Ney Matogrosso volta a Juiz de Fora com a turnê ‘Bloco na rua’
Show vai ser neste sábado, no Cine-Theatro Central; em comemoração ao Dia dos Professores, os profissionais da educação têm 50% de desconto


É mesmo uma performance. Aos 81 anos, Ney Matogrosso retorna ao palco do Cine-Theatro Central neste sábado (15), a partir das 21h, com a turnê “Bloco na rua”. Com um repertório que passeia pela sua história, mas, também, traz ineditismo, o show revela sua diversidade enquanto intérprete. É um espetáculo completo: das projeções no palco ao seu figurino. Em comemoração, ainda, ao Dia dos Professores, os profissionais da educação têm 50% de desconto, mediante comprovação de ocupação.
A última vez que Ney Matogrosso esteve em Juiz de Fora foi em 2019, com a mesma turnê, que foi pausada na pandemia.

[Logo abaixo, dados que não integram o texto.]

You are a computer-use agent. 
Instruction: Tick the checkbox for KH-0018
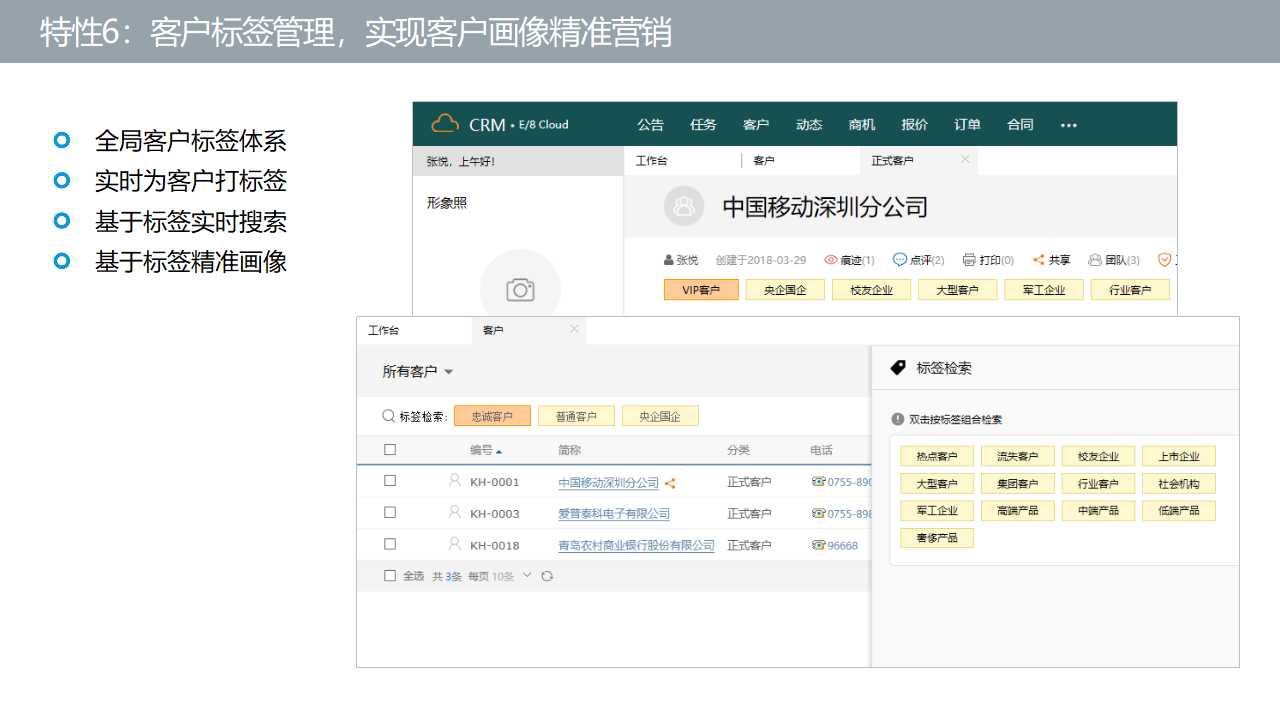coord(390,544)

Na época, em entrevista à Júlia Pessoa, ele afirmou que a escolha do repertório teve como critério as coisas que ele gostava de cantar, simplesmente. Já que em sua turnê anterior, a “Atento aos sinais”, ele selecionou seis músicas inéditas. O cantor também comentou que é a plateia o motivo de ele continuar na arte, por tanto tempo. E, para se manter atraente ao público, Ney Matogrosso se preocupa com cada detalhe e supervisiona tudo, para que o espetáculo seja mesmo completo. Uma entrevista inédita com a Tribuna é esperada para este sábado, pelas redes sociais.

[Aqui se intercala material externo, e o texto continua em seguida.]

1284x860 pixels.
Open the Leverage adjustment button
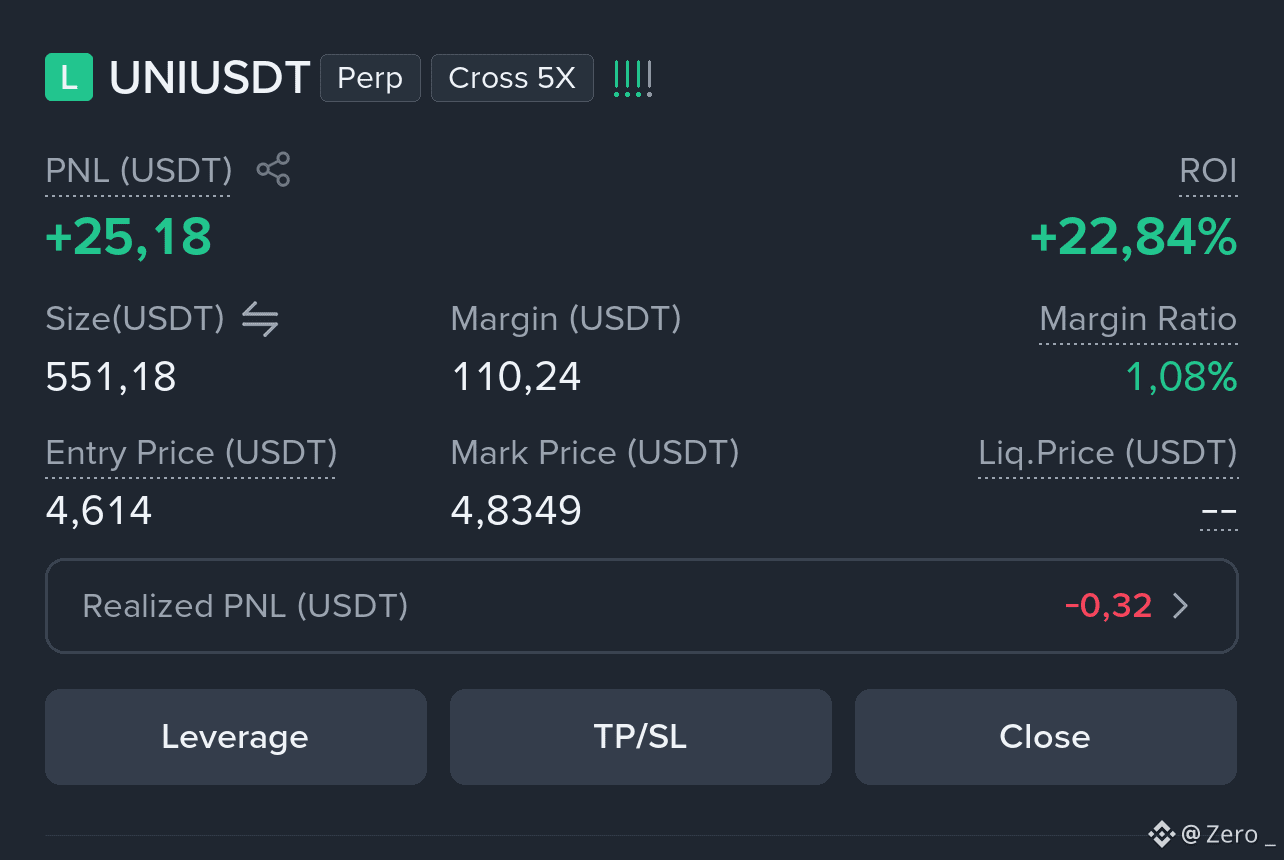pos(236,737)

Juiz de Fora já é ponto certo de suas turnês. Ele diz que se sente confortável em testar os shows aqui. Parte dessa história, focalizando em seu tempo de Secos & Molhados, transformará em série pela Globoplay.

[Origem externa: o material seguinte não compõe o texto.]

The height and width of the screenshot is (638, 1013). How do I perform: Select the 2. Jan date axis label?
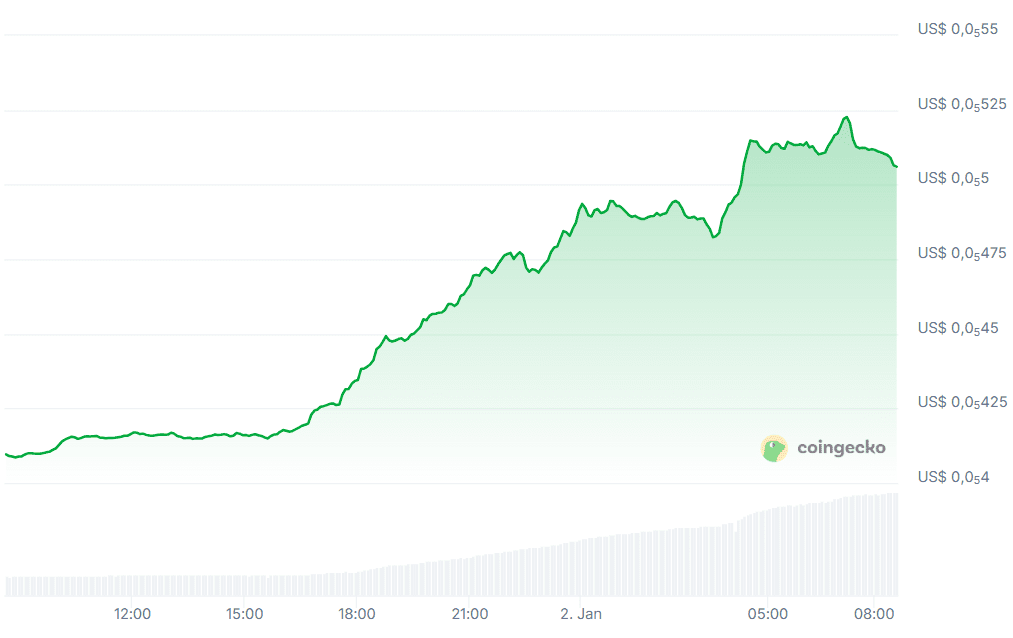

Das nunca cantadas às clássicas
O repertório começa com a música que dá título à turnê, “Bloco na rua”, de Sérgio Sampaio. As clássicas não ficaram de fora, como “Sangue latino”. Ney Matogrosso ainda recuperou “O beco”, de Herbert Vianna e Bi Ribeiro, gravada por ele no final dos anos 1980, além de “Mulher barriguda”, do primeiro álbum dos Secos e Molhados, de 1973. Duas outras foram pinçadas do compacto duplo feito com Fagner, de 1975, “Postal de amor” e “Ponta do lápis”. As músicas que Ney nunca havia cantado são “Como 2 e 2”, de Caetano Veloso, e “Feira moderna”, de Beto Guedes, Lô Borges e Fernando Brant.
Sua banda é a mesma há cinco anos, o que garante a sintonia entre eles. Ela é composta por Sacha Amback (direção musical e teclado), Marcos Suzano e Felipe Roseno (percussão), Dunga (baixo), Maurício Negão (guitarra), Aquiles Moraes (trompete) e Everson Moraes (trombone).